4 Responses to “Telling Time”

  1. I am again touched by your words, and I’m sure there are plenty of things that remind you so much of your time with your wonderful lovely girl, Elena. And that will stay….

  2. Ketsia says:

    I too lost my Katie Brooke 8 months ago to a brain tumor. She was 6. The only way for me to keep track of days is through the journal entries each day to her. As for for the hours they fade in and out.
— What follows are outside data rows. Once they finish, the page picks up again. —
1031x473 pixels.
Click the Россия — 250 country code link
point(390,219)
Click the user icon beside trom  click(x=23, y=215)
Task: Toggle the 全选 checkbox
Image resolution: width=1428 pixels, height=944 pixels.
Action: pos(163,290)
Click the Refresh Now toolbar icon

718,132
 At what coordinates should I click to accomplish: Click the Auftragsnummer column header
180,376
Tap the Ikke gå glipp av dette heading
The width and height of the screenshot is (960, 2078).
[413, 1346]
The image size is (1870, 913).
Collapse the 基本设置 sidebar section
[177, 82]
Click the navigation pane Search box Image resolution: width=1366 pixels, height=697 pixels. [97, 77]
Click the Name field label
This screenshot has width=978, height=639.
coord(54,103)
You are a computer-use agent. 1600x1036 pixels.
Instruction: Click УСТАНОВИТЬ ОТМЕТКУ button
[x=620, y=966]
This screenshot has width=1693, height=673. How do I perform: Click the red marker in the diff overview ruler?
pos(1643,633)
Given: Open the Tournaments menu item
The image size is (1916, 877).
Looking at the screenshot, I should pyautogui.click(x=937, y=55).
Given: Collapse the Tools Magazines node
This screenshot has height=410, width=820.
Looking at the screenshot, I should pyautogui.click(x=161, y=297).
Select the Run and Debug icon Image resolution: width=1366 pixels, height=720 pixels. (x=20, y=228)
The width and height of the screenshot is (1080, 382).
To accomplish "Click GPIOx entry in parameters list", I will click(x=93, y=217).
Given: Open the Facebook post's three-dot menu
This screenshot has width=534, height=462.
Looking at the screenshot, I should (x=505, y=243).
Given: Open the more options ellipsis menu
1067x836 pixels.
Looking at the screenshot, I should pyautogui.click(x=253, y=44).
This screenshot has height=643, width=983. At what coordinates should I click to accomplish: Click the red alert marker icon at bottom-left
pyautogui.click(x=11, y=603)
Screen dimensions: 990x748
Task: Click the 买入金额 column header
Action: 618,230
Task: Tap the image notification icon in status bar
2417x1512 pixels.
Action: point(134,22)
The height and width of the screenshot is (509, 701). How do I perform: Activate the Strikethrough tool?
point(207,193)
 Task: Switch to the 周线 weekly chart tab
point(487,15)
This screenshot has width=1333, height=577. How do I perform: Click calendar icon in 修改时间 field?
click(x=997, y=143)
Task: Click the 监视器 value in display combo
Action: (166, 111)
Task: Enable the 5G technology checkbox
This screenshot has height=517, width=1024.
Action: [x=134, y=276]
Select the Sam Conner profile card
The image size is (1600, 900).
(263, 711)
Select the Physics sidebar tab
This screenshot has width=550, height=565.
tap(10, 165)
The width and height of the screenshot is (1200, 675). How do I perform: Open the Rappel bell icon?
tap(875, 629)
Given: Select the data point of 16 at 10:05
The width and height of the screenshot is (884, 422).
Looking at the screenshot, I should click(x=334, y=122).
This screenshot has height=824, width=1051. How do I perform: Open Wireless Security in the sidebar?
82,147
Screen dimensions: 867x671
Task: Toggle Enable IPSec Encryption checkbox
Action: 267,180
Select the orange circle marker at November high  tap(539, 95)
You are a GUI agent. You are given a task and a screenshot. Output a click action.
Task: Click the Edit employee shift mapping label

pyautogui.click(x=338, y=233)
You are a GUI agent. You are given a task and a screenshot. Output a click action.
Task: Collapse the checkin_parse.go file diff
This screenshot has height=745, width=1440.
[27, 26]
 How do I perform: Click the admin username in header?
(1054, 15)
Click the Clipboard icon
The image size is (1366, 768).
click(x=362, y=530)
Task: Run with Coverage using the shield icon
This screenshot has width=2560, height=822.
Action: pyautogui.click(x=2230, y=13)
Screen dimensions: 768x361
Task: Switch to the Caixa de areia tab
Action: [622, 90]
    I find peace in your journal.
    thank you,
    Ketsia

  3. Ana Figueiredo says:

    hello my name is ana, I am 14 years old and I am Portuguese. I first saw the book of Elena in a shopping center. lovely face elena caught my attention and I got the book and began to see him. I saw the pictures and I was totally sad. I was half an hour thumbing through the book .. when my boyfriend got caught by the arm and I show him the book. Even without reading it, I was in love with the smile of elena and my boyfriend gave it to me this Christmas. not have a great time because of studies but at least try to read a few pages every day ..
    I’ll never say that I understand and I regret everything that happened to elena as everyone say. ‘m just a kid, but life also has not been easy for me because of my parents .. Elena is my hero and the greatest lesson that one day gave me.
    I know you have many comments and do not have time to answer all but liked to get a response. (through a translator, excuse the errors)
    kisses

  4. Lani says:

    I have followed Elena’s story for so long. I was thinking of her today and thought I would check the website to see her photo and say a prayer for your family. I didn’t know that you had started journaling again. Thank you for continuing to do this. You offer so much to everyone. God bless.